There are tens, hundreds, or even 1000 times more bright galaxies at the edge of space-time (soon after the big bang) than astronomers had predicted, according to the James Webb Space Telescope, which has only been observing the sky for a few weeks.
“No one was expecting anything like this,” says Michael Boylan-Kolchin of the University of Texas, Austin. “Galaxies are exploding out of the woodwork,” says Rachel Somerville of the Flatiron Institute.
As gas clouds are believed to condense into stars and galaxies much more slowly than is suggested by Webb's galaxy-rich photos of the early universe, taken less than 500 million years after the big bang, galaxy formation models may now need to be revised.
Garth Illingworth of the University of California (UC), Santa Cruz, argues that this is "way outside the box" of what the models were forecasting.
Late in June, the NASA-led Webb orbiting observatory, which also received funding from the Canadian and European space agencies, started taking observations from its vantage position 1.5 million kilometers away from Earth.

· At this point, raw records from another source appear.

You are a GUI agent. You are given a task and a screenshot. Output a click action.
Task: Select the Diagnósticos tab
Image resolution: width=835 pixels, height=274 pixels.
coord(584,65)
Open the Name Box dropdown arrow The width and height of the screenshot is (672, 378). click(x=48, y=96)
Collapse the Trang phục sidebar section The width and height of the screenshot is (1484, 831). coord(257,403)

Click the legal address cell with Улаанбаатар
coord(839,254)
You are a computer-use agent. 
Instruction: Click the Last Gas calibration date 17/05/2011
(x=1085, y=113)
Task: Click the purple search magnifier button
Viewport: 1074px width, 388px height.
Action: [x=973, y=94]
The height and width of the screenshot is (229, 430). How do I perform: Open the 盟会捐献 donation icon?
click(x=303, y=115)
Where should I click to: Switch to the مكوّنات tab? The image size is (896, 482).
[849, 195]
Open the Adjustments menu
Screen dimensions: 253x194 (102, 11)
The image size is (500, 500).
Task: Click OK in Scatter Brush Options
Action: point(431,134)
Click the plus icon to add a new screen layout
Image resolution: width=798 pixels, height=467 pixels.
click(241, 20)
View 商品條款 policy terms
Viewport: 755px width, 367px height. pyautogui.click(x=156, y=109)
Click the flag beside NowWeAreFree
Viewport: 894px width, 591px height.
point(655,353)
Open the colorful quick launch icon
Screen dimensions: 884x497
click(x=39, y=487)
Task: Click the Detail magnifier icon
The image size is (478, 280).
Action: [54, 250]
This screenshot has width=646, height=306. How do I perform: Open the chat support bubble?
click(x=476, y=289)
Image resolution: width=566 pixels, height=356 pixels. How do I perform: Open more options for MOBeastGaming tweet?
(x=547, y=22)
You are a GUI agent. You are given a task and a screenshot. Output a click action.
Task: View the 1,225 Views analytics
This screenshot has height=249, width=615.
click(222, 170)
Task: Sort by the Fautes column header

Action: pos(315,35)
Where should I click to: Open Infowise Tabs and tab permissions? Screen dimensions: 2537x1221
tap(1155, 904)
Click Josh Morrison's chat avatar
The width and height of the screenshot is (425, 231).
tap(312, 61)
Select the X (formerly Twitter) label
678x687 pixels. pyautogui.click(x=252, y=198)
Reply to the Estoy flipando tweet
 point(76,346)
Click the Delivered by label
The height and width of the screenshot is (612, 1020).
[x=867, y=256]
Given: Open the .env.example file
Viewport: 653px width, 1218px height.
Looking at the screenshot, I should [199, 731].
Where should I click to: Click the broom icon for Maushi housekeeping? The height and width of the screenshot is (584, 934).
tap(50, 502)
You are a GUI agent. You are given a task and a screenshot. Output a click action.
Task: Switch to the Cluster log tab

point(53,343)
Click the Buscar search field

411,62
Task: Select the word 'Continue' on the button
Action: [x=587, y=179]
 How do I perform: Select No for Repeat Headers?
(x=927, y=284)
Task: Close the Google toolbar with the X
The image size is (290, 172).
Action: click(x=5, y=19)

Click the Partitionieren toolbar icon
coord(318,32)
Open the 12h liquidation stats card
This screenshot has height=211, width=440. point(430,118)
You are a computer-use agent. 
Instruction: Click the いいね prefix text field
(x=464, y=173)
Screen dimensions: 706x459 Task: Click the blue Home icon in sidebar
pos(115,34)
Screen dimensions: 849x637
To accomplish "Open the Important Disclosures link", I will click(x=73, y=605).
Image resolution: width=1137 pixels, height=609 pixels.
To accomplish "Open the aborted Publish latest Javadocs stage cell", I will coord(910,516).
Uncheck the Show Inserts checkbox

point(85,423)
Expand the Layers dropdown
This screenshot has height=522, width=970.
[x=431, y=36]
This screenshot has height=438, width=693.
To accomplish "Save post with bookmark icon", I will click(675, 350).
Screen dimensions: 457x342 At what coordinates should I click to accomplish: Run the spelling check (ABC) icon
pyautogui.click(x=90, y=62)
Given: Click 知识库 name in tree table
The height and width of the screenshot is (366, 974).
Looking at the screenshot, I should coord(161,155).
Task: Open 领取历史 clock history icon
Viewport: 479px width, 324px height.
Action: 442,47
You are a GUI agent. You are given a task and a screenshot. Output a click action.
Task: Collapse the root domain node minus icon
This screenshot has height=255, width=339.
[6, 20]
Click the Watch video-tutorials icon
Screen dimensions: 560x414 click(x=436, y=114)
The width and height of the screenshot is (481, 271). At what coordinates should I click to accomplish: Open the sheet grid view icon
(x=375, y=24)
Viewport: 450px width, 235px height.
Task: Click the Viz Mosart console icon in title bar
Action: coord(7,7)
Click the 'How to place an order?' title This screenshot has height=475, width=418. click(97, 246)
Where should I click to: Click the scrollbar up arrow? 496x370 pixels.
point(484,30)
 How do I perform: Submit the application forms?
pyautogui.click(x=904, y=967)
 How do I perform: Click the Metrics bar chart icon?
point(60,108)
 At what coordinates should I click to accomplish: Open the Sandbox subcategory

It has spent most of its time up to this point working on demonstration projects like the Cosmic Evolution Early Release Science (CEERS) Survey. The Webb Space Telescope is intended to explore cosmic history more thoroughly than the Hubble Space Telescope.
|The James Webb Space Telescope captured this galaxy at a record distance.SOPHIE JEWELL/CLARA POLLOCK
Webb is more sensitive to such distant sources, whose light is stretched to longer, redder wavelengths by cosmic expansion, thanks to its 6.5-meter mirror, which has six times the area of Hubble's and operates at infrared wavelengths.
Within days of starting its observations, Webb discovered a candidate galaxy that would have been the farthest distant object ever observed if it had been visible when the universe was only 230 million years old or 1.7% of its present age.
Surveys conducted since then have revealed that the object is just one of a dazzling array of early galaxies, each of which is modest by modern standards but has a higher luminosity than anticipated.
According to photos of a small piece of sky, some scientists warn that the abundance may be a mirage. Boylan-Kolchin questions whether Webb simply "lucked out" and gazed into a massive cluster of galaxies that was denser than the rest of the early universe.
When CEERS expands its scope later this year and results from additional comprehensive surveys are available, that question will be answered.
A few of these posing galaxies have already been found by Webb's early scientific teams, as they report in a number of recent preprints. However, astronomers may have to fundamentally rethink galaxy formation or the dominant cosmology if the abundance of early galaxies is real.
According to Charlotte Mason of the Niels Bohr Institute, research using Hubble has revealed that star formation has been occurring at a comparatively consistent rate for up to 600 million years after the big bang. However, the Webb data suggest that in earlier eras, it was moving at a far faster rate—so quickly, that gas clouds were collapsing without any restraint from heat or supernovae.
In fact, Tommaso Treu of the University of California, Los Angeles, who is in charge of the GLASS Webb survey, claims that his team is observing these young galaxies "form stars like crazy." They look, he adds, “like giant balls of star formation and nothing else.”
James Webb is already breaking many astronomical records and we can't wait to see what's next.